Si Pitstop II est celui qu’on ressort le plus souvent, c’est parce qu’il cristallise l’idée de la série: la course, oui, mais avec la peur du stand mal négocié. Pour prendre la mesure du chemin parcouru, le plus logique reste de le comparer à Pitstop : on y voit comment le concept s’affine, comment le pit-stop devient une pièce maîtresse du rythme, et pourquoi cet épisode a autant marqué les joueurs micro.
En occasion, Pitstop II se croise, mais la chasse devient plus intéressante dès qu’on vise un exemplaire vraiment propre. Sur Commodore 64, la valeur “collection” se joue énormément sur la présentation: boîte nette, tranche lisible, et notice bien présente. Certains lots mélangent facilement supports, boîtiers et impressions, donc mieux vaut regarder l’ensemble comme un tout cohérent plutôt que de se focaliser uniquement sur le jeu.
La cote observée tourne autour de 15,21 euros euros, et elle varie surtout selon la complétude et l’état visuel. Comme souvent sur micro-ordinateurs, un exemplaire “fonctionnel” n’est pas forcément un bel objet de collection: on peut trouver du jeu nu correct, mais une boîte propre avec notice et insert bien conservés change complètement la perception en vitrine.
Pour Pitstop II, le plus satisfaisant n’est pas seulement d’avoir “le jeu”, mais d’avoir un exemplaire qui évoque clairement la course auto dans une ludothèque C64. Une jaquette bien contrastée, une notice non cornée et un support propre donnent tout de suite ce côté « pièce de rayon », celui qu’on a envie de sortir pour une partie rapide à deux, sans précaution particulière.

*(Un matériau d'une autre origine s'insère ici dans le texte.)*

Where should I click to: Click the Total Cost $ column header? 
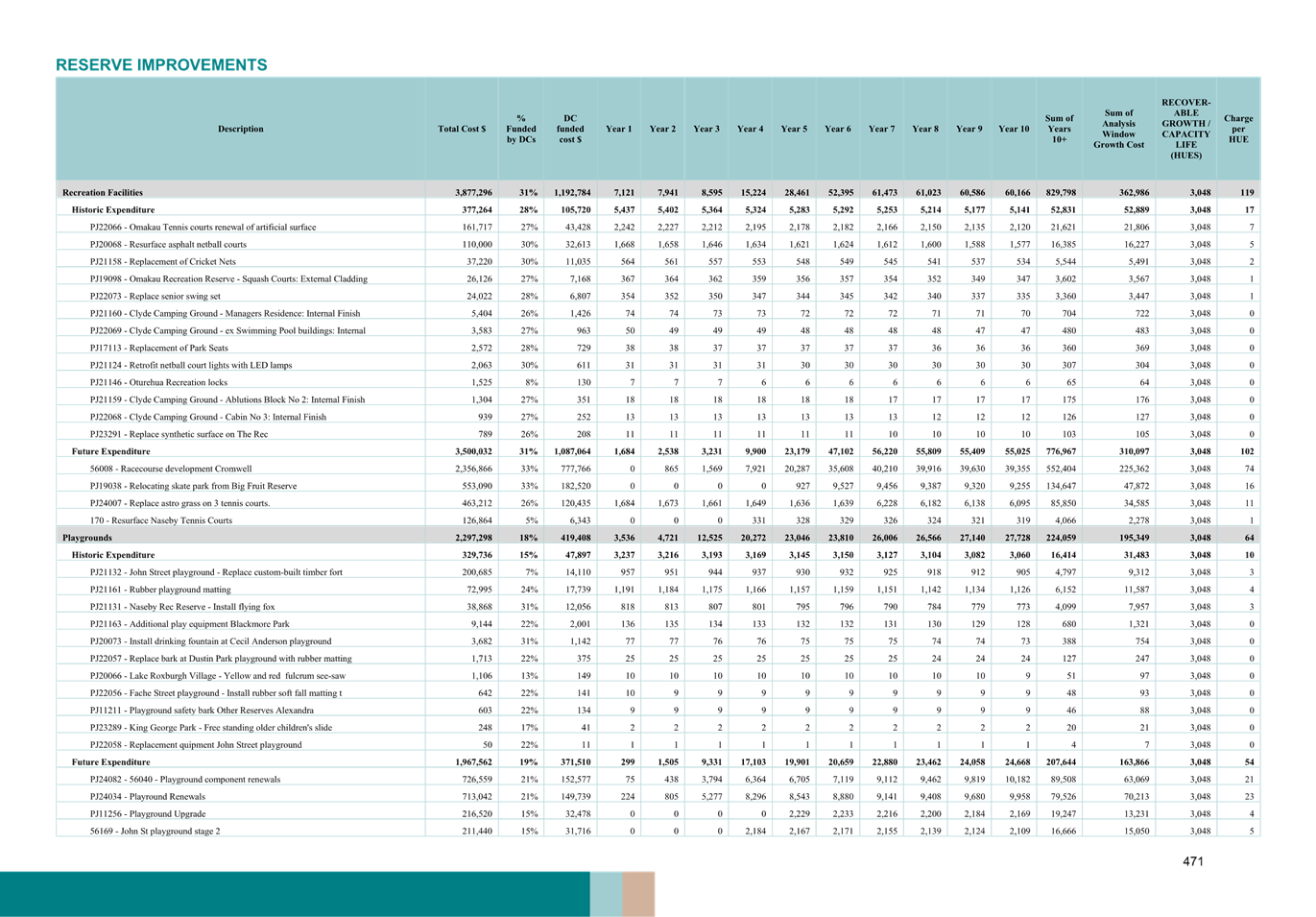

Si vous remontez une configuration dédiée, jetez un œil aux accessoires compatibles Commodore 64 : un joystick en bon état (contacts fiables, retour au neutre correct) change vraiment la précision, et donc la lecture du pilotage. Sur un jeu où chaque faute finit par coûter un arrêt, c’est un détail qui compte.

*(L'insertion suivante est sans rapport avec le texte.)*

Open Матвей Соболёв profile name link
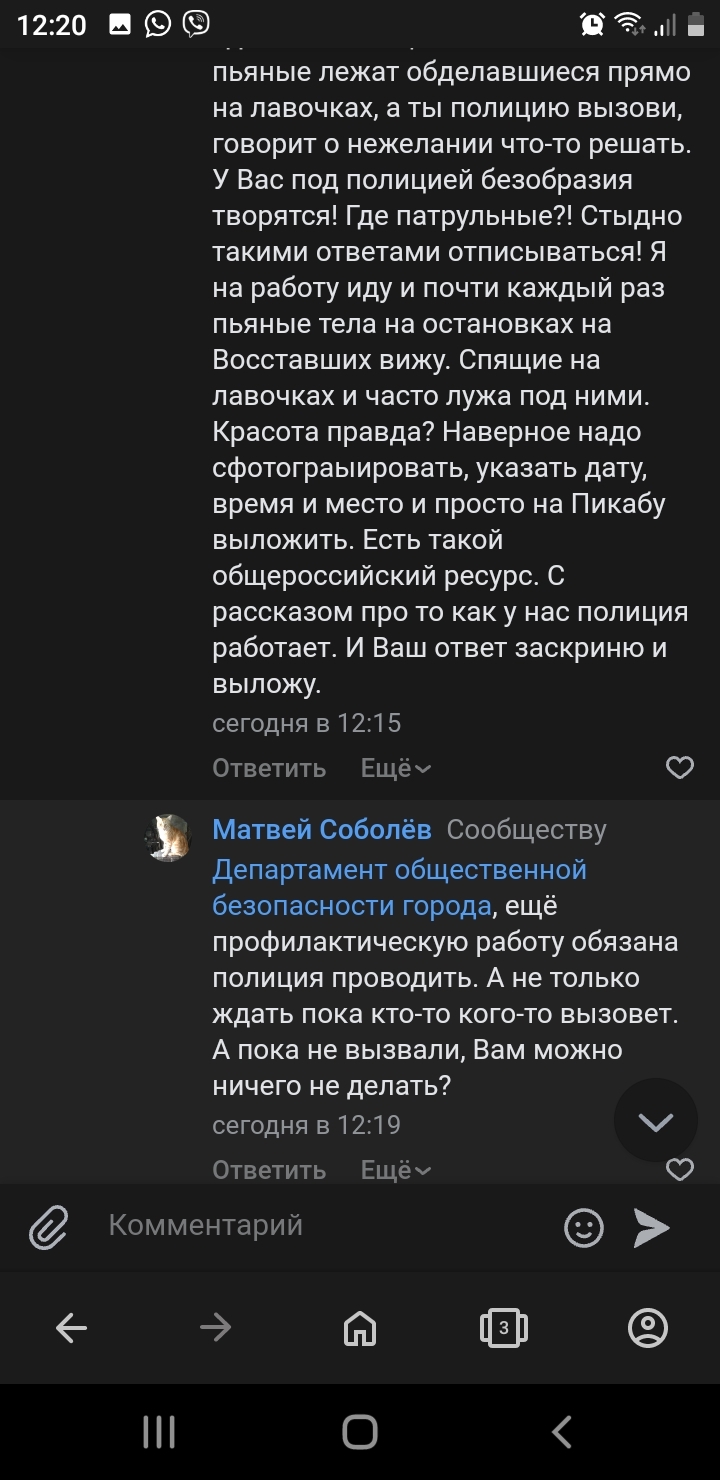 pyautogui.click(x=322, y=829)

PIT STOP, RESPIRATION, ET ON REPART
“Je rentre au stand… ou je tente encore un tour?”
Console, édition, compatibilité, état et informations utiles avant de compléter la collection.

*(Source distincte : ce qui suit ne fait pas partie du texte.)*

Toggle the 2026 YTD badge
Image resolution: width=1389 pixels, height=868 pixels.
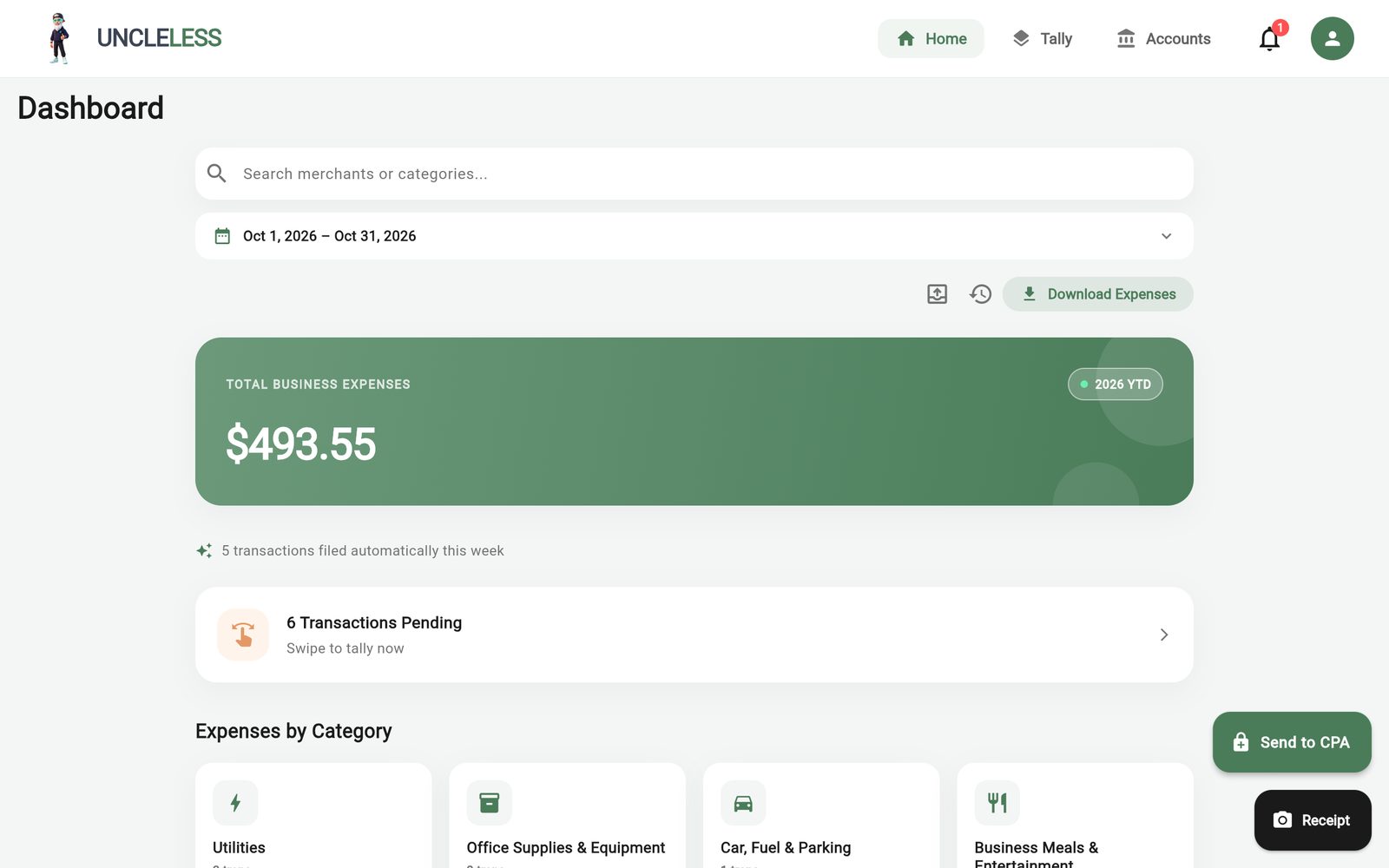tap(1116, 385)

Pitstop II est actuellement référencé sur Commodore 64 dans la base Full Set.
La médiane actuellement observée pour Pitstop II se situe autour de 15,21 euros. Elle repose sur 8 annonces aux tarifs suffisamment cohérents. Le montant peut varier selon l’état, la version, la boîte et la notice.
L’indice de rareté marché Full Set de Pitstop II est actuellement de 8 sur 100, soit un niveau « Courant ». Le dernier relevé a détecté 12 annonces. Cet indicateur combine la disponibilité observée et le niveau de prix par rapport aux autres jeux de la même console.
Vérifiez le fonctionnement réel du jeu, sa compatibilité, sa région, son état général et la présence des éléments annoncés comme la boîte, la jaquette et la notice.